19.3 Seafloor Age Data

🧠 The oldest ocean floor is only about 200 million years old — compare that to continental rocks that are up to 4 billion years old! Ocean floor is constantly being created at ridges and destroyed at subduction zones. The entire ocean floor is recycled every ~200 million years.

20 🔍 Explore 2 — Continental Drift Evidence

20.1 Wegener’s Wild Idea (That Turned Out To Be Right)

In 1912, Alfred Wegener proposed that all continents were once joined in a supercontinent called Pangaea. He was ridiculed by other scientists for decades — but he was right.

20.2 Evidence for Continental Drift

21 🔬 Elaborate — The Adirondacks & Intraplate Features

21.1 Not Everything Happens at Plate Boundaries

Most geological activity occurs at plate boundaries — but not all of it. The Adirondack Mountains in New York State are far from any plate boundary, yet they’re still rising.

21.2 Intraplate Features

Feature Location Plate Boundary? Explanation
Adirondack Mountains New York No — middle of North American Plate Crustal rebound from ancient orogeny; hot spot beneath
Hawaiian Islands Pacific Ocean No — middle of Pacific Plate Mantle plume (hotspot) beneath moving plate
Yellowstone Wyoming No — middle of North American Plate Mantle plume creating a supervolcano
New Madrid Seismic Zone Missouri No — middle of North American Plate Ancient failed rift — weakness in the crust

21.2.1 💡 The Big Picture

Plate tectonics explains ~95% of earthquakes and volcanic eruptions. The other ~5% occur at intraplate locations due to:

  • Hotspots/mantle plumes — columns of hot rock rising from deep in the mantle
  • Ancient weaknesses — old rifts or fault zones that can reactivate
  • Crustal rebound — the crust still adjusting from ancient tectonic events
  • Stress transmitted through the plate from distant boundaries

22 ✅ Evaluate

22.1 Putting Plate Tectonics Together

22.1.1 🧪 Evaluate Questions

  1. Explain why earthquakes and volcanoes cluster along narrow bands around the planet.

  2. Compare and contrast the three types of plate boundaries. For each, describe the motion, features created, and types of hazards.

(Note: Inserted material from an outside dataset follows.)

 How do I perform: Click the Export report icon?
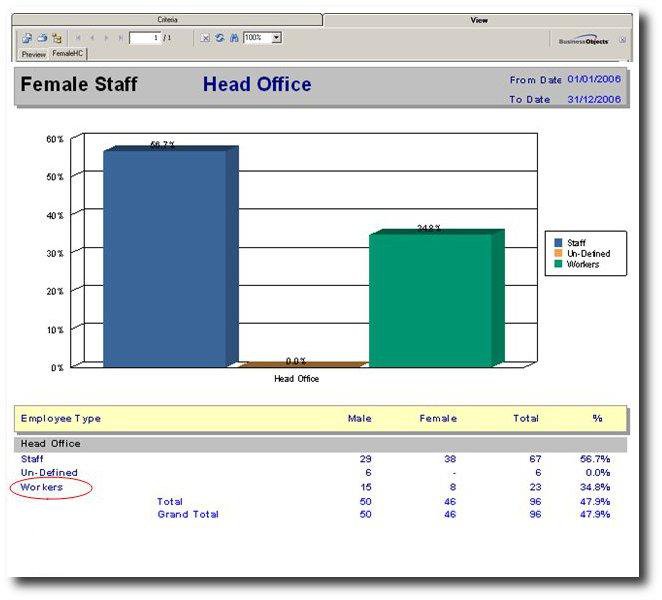coord(27,38)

  3. Evaluate Wegener’s evidence for continental drift. Why was he rejected at first, and what new evidence eventually proved him right?

  4. Explain how magnetic striping on the ocean floor proves seafloor spreading. Include a diagram.

  5. Apply: The Cascadia Subduction Zone (Pacific Northwest) is a convergent boundary that hasn’t had a major earthquake since 1700. Based on what you know about convergent boundaries, what hazards should people in Seattle and Portland prepare for?

  6. Explain how the Adirondack Mountains can still be rising even though they’re far from any plate boundary.

22.1.2 📝 Model Update

Update your model from the Unit Opening:

  • Add plate boundaries to your explanation of why volcanoes and earthquakes occur where they do
  • Explain how seafloor spreading at divergent boundaries and subduction at convergent boundaries recycle Earth’s crust
  • How does this connect to why Krakatoa (Indonesia) was so explosive? (Hint: What type of boundary is Indonesia on?)